GLASGALL: I think the first thing to keep in mind is the truthiness of the budget. All the states have to have balanced budgets. 49 states have it by law, one, Vermont, is the lone holdout, does it by custom. So when the governor says, "I balanced the budget for four years in a row." The governors just say, "Well, I obeyed the speed limit. That's fine." You need to look at how the budget is balanced, how it's put together.

Really, only New York City-- That's the only major government that uses GAAP for budgeting. Everybody uses it for their financial reporting, their kafirs. GAAP budgeting is a bit more honest way of expressing revenues and expenditures. You don't count borrowed funds as cash, that was one of New York's big sins before it almost went bankrupt. It's really a way of expressing balance in a more honest sense.

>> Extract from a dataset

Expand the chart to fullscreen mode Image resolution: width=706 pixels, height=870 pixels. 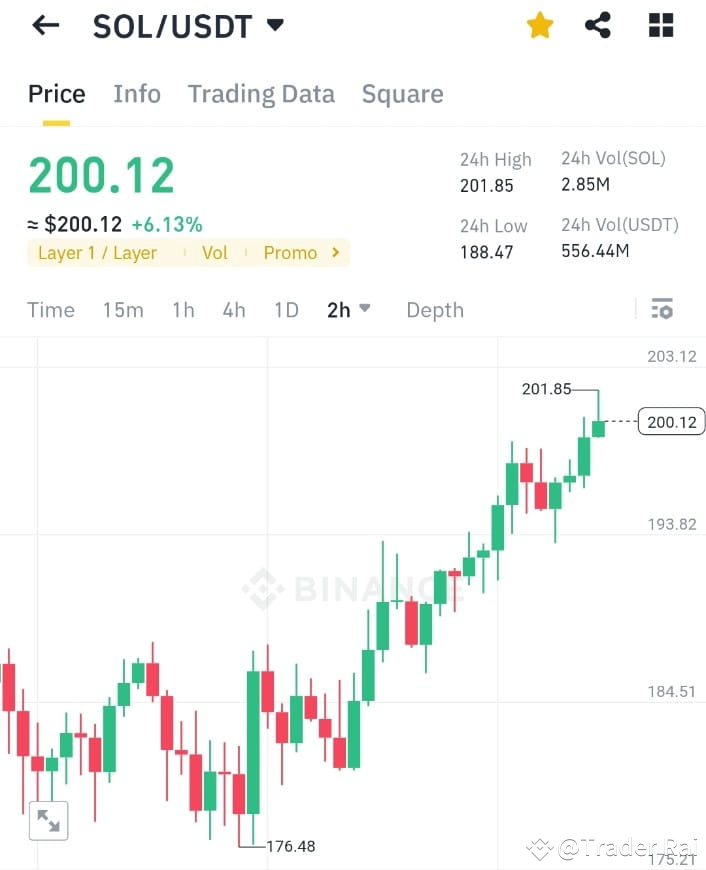[48, 820]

You can look at Illinois or New Jersey versus Texas, for example. Or versus New York City. In the piece I did for the bond buyer, we looked at New York City because it's the only big government that uses GAAP for its budgets. If you look at the state of Illinois general obligations versus New York City general obligations, there's about a seven time difference in the spread over triple A taxis and municipal debt. Illinois doesn't even have a budget as of April anyhow for the current fiscal year, it's debating next year's. There's a penalty when a government goes to market with the budget that uses a lot of evasive tactics doesn't pay its' bills, can't make up its' mind about what to do about pensions or healthcare. The market does recognize this is an issue.

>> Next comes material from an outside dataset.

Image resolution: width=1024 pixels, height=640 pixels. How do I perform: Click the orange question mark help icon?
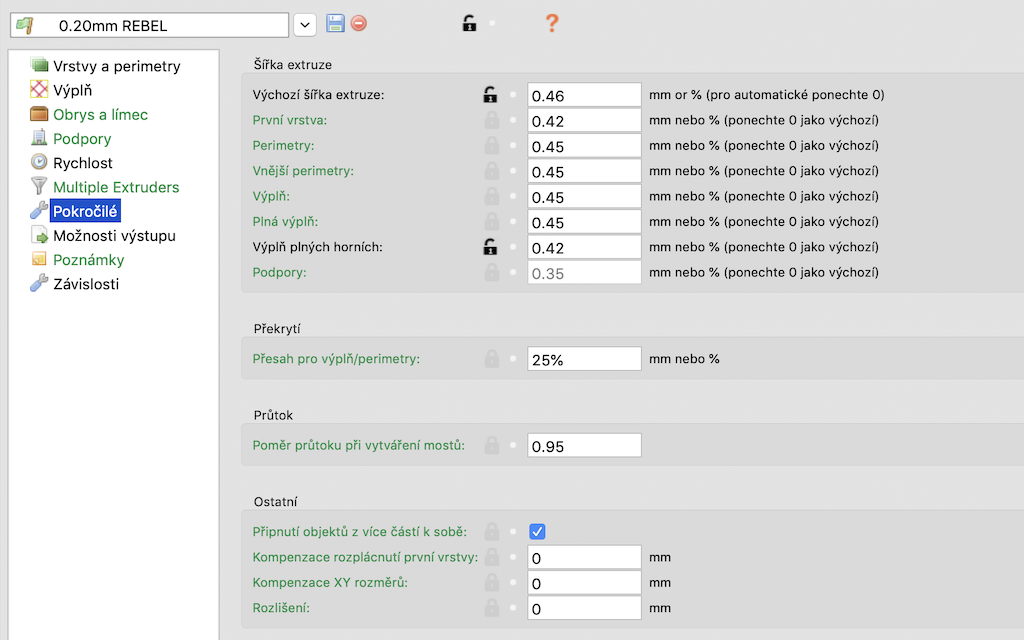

That's the ultimate end of bad budgeting. Puerto Rico is not a state, nor can it file currently for Chapter 9 bankruptcy as a municipality can. Its municipalities and his agencies also aren't allowed to do this by law. Puerto Rico has borrowed under Democratic and Republican governors, I might add, to fund deficits. What happens is one day-- It's kind of what happened to Bernie Madoff, one day there wasn't anybody left to give him any money.

That's the position they're in now. They've passed a law, a debt moratorium while they're waiting for Congress to act and allow it some kind of reconstruction of its' debt. That's really the ultimate. Nobody says that Illinois or New Jersey is at that point. Nobody said that California was at that point, but once upon a time, California was using IOUs to pay some of its bills.